ASSIGNMENT
Excluding any images, copy all of the lines below precisely as written.

::: RECORDED DATA

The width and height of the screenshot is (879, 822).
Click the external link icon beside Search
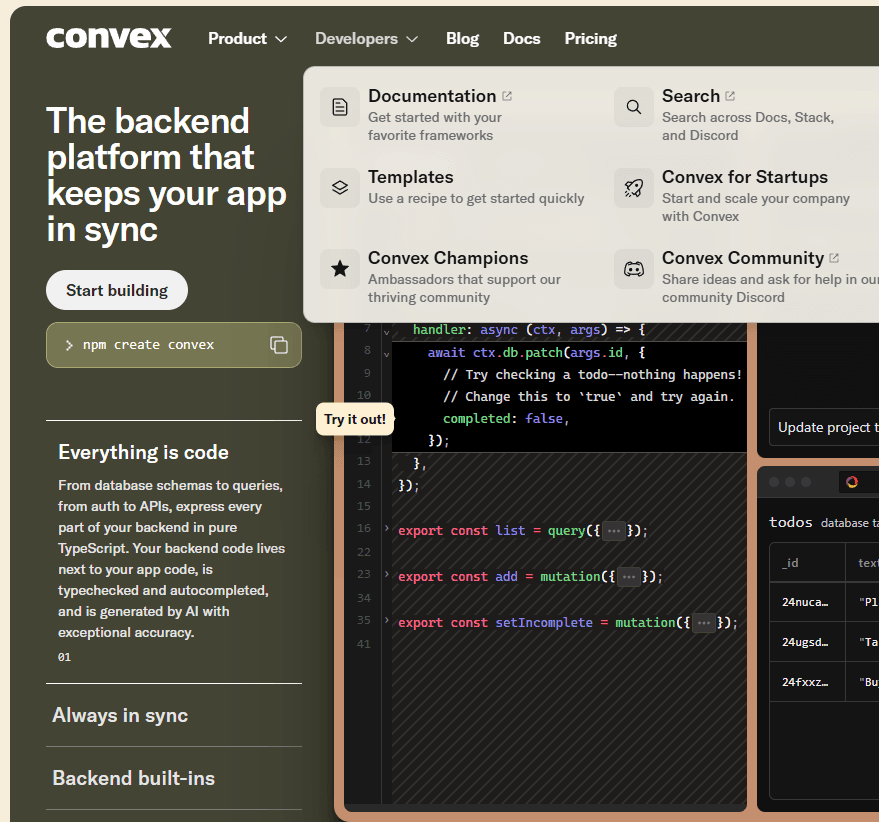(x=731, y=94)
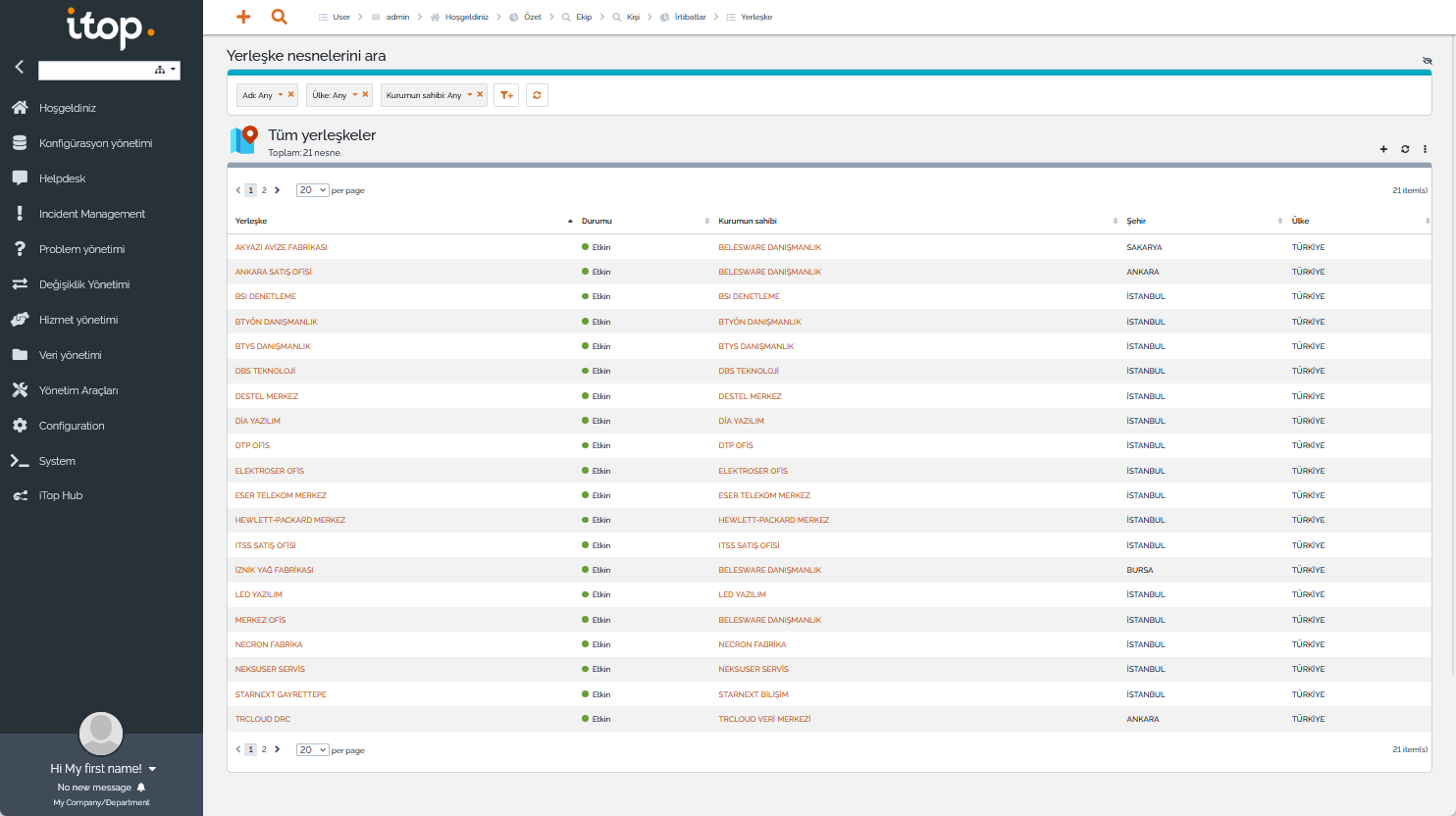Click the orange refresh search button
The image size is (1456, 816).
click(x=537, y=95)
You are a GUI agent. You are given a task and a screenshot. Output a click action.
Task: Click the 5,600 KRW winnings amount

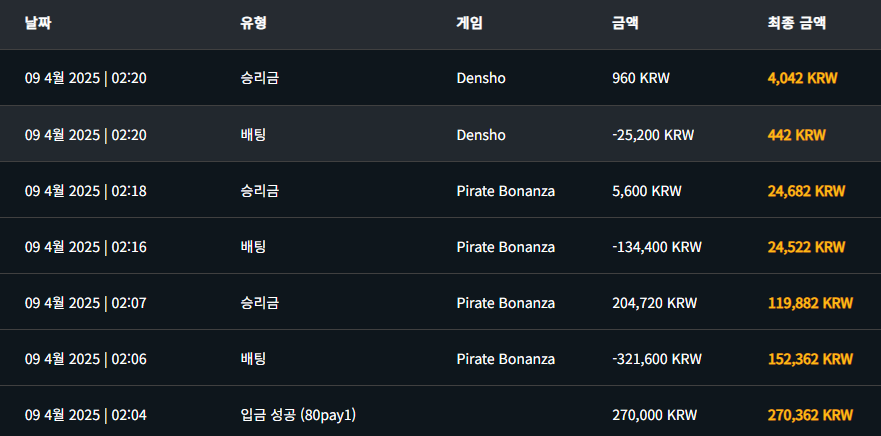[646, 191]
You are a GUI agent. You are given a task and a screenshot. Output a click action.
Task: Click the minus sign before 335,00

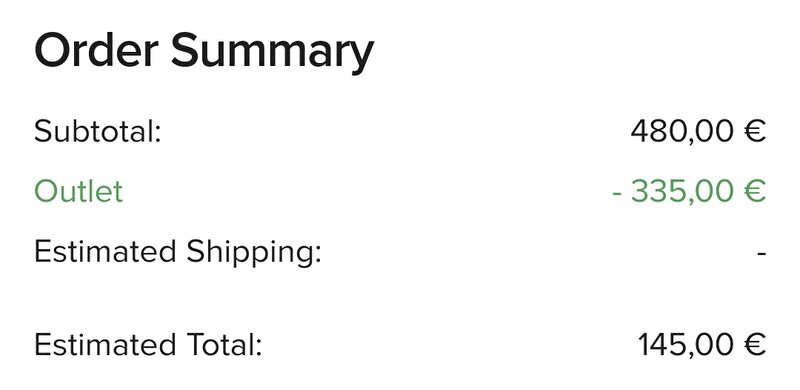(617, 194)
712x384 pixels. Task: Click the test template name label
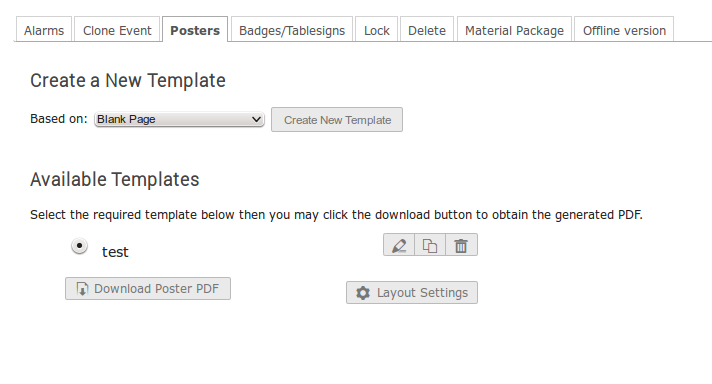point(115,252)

::::::

RESPONSE AREA
The width and height of the screenshot is (879, 822).
Click the external link icon beside Search
(x=731, y=94)
Click the orange refresh search button
The image size is (1456, 816).
click(x=537, y=95)
You are a GUI agent. You are given a task and a screenshot. Output a click action.
Task: Click the 5,600 KRW winnings amount

[646, 191]
You are a GUI agent. You are given a task and a screenshot. Output a click action.
Task: Click the minus sign before 335,00

(617, 194)
712x384 pixels. Task: Click the test template name label
point(115,252)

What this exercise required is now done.